The Court examined two issues in relation to how “social support” differs from “prompting”.

First, the Supreme Court considered what made the two activities different. The starting point is to establish what the particular person needs (paragraph 30). The degree of support required for 4 points will be greater than for 2 points, and what differentiates the help is for 4 points it must need to come from a person who is trained or experienced (paragraph 33). As to friends and family, what is required for 4 points is help from someone who is not just familiar with the claimant, but who is also experienced in assisting engagement in social situations (paragraph 34). The decision maker should ask the right questions to elucidate which side of the line a particular claimant falls on (paragraph 38).
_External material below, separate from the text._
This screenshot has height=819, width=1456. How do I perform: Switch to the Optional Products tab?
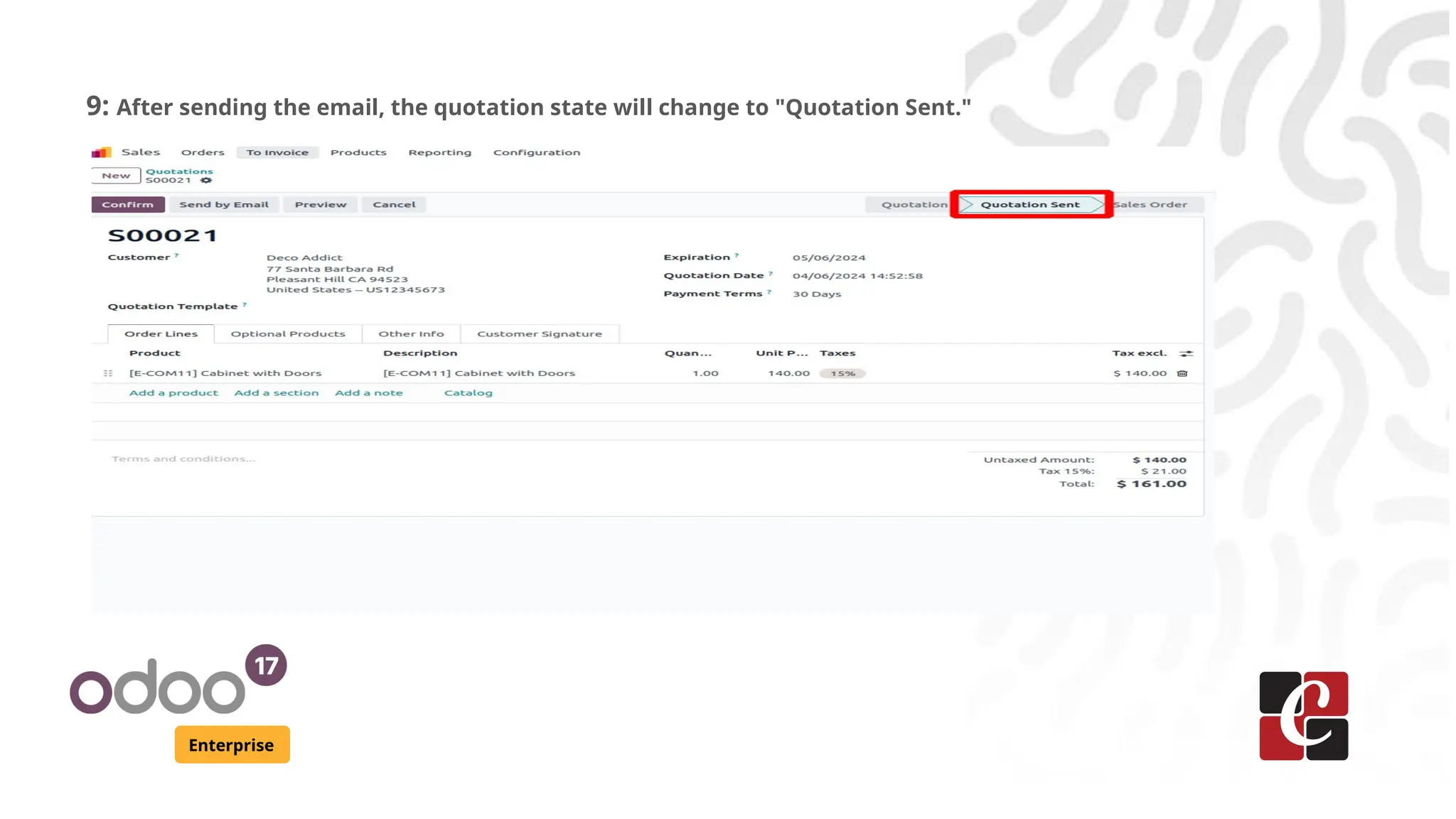[288, 334]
Second, the Court considered the assertion that social support must be contemporaneous with the engagement. The Court did not place such a restriction on the activity, rather whether support constitutes a need is a matter of fact and degree for individual cases (paragraph 46). The Court referred to the “period condition”, namely that the descriptor must be satisfied on over 50% of the days over the prior 12 months (paragraph 43). It would not cover past successful psychiatric or psychological intervention.

Samantha Broadfoot QC and Leon Glenister appeared for the Secretary of State, along with Julius Komorowski of Terra Firma Chambers.

Richard Drabble QC appeared for Mind, leading Tom Royston of Garden Court North.